Whisper numbers the real market movers Business CBC News

Post on: 16 Март, 2015 No Comment

Whisper numbers the real market movers Business CBC News
    Item: Jan. 11, 2000—Yahoo reports earnings of 19 cents a share, beating the official consensus on Wall Street of 15 cents a share. Yet its stock plunges more than $25 a share within minutes of the earnings release.

What was going on here?

In a couple of words: Whisper Numbers. These are the unofficial estimates that circulate in the trading community, supposedly arrived at by people in the know. And Yahoo didn’t meet the whisper number, which was 20 cents a share.

What are these whisper numbers and where do they come from? They’re the rumoured profit estimates that circulate in Internet chat rooms, on trading desks, among brokers, insiders, and anyone else who thinks they know the state of a company’s financial position.

Increasingly, it’s the whisper number that companies have to match or beat to avoid a big hit in their stock prices, not the analysts’ consensus forecasts. You may ask why the analysts’ official forecasts are losing their primacy. Blame that on a system that tends to reward conservative forecasts.

Let’s look at where the official estimates come from. Each brokerage house employs analysts who specialize in covering stocks in a certain sector or industry. They’ll look at the sector as a whole, the company’s recent financial performance, and talk to key officials in the company about their sales, future plans, new products in development, inventories, market share and anything else that could affect the bottom line.

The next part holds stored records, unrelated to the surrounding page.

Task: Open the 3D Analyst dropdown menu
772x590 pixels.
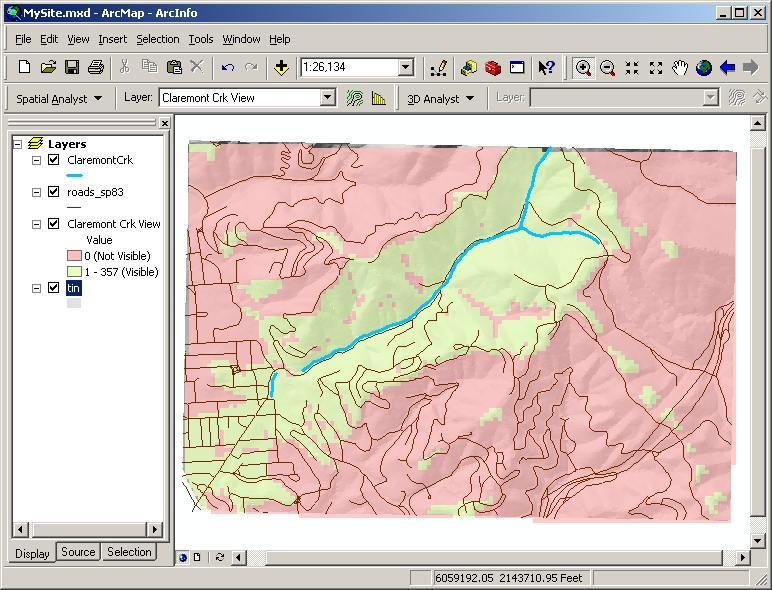Action: (x=440, y=98)

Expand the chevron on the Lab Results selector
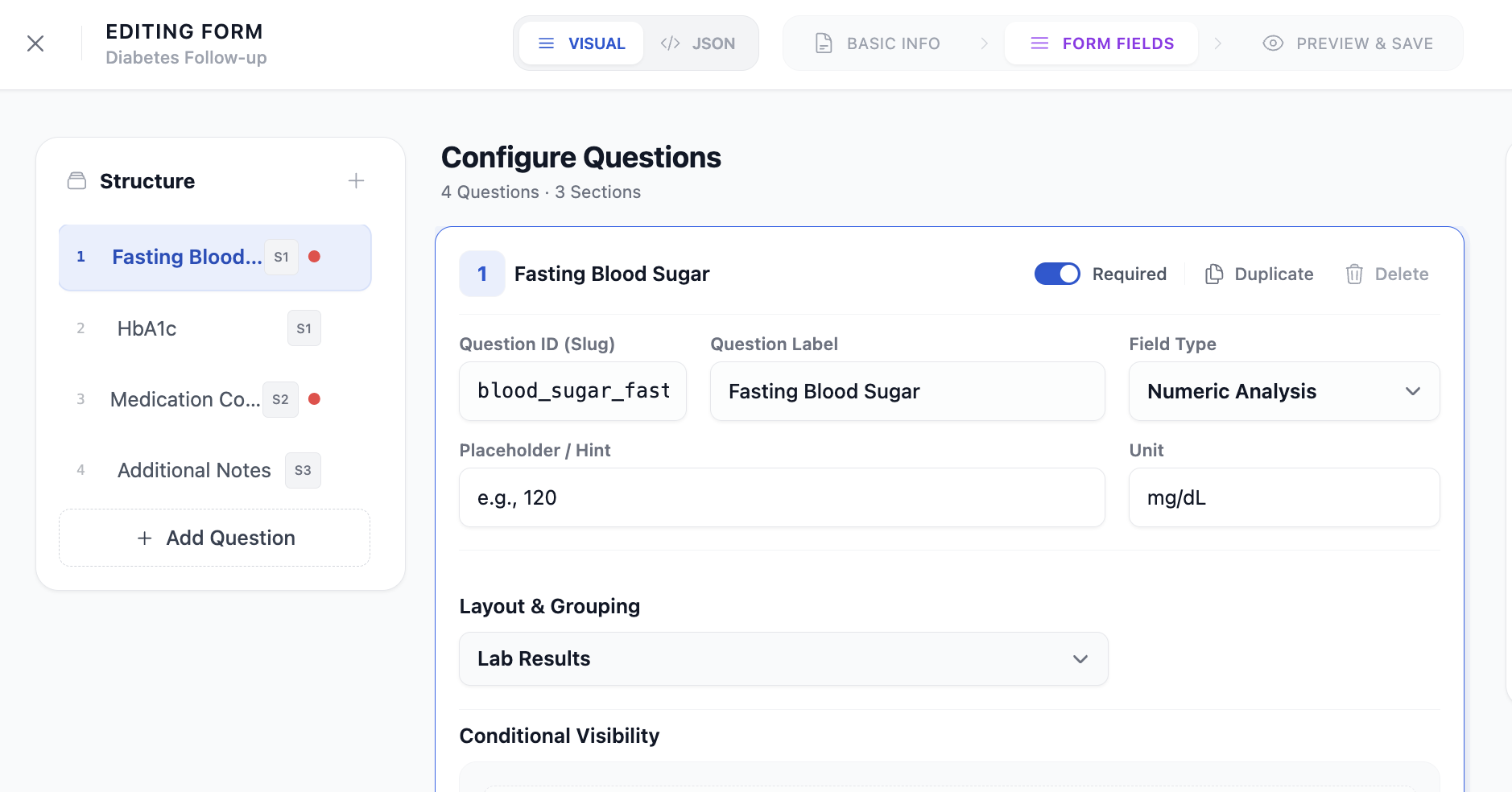(1080, 659)
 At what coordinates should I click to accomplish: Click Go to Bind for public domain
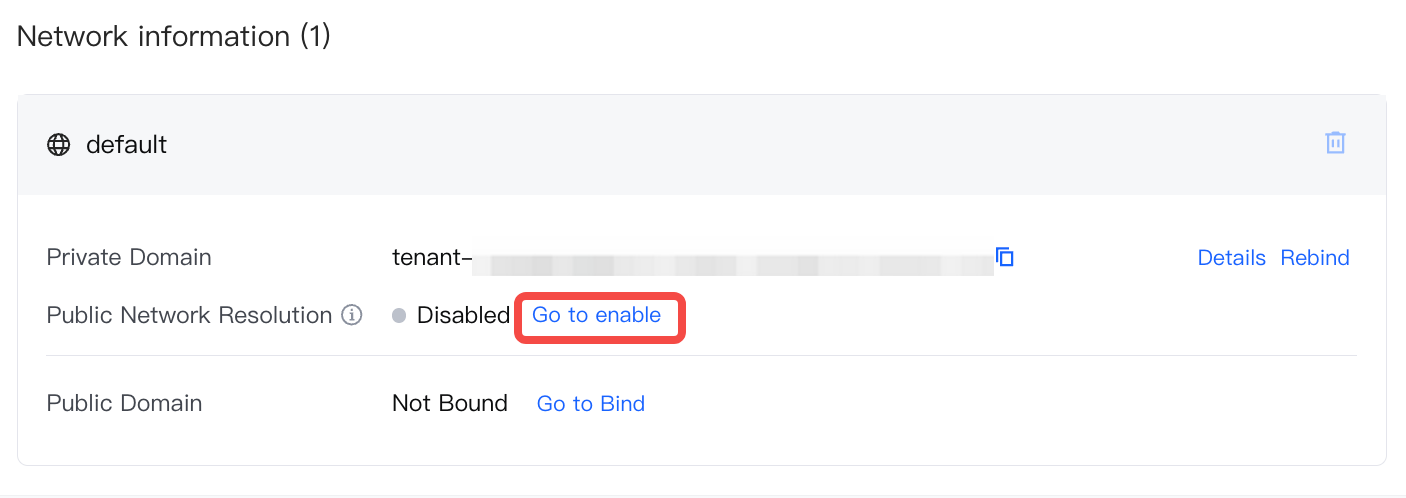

After doing this, the analyst will arrive at an estimate of how much money the company will have made (or lost) when it next reports its earnings.

First Call, a subsidiary of Canada’s Thomson Financial, is the biggest and most followed provider of analysts’ earnings estimates. The company tracks the estimates of dozens of major brokerage firms and ends up with a consensus figure—the average of what all the analysts have forecast about a company’s next earnings report. This used to be the only figure that counted. Until the whispers began.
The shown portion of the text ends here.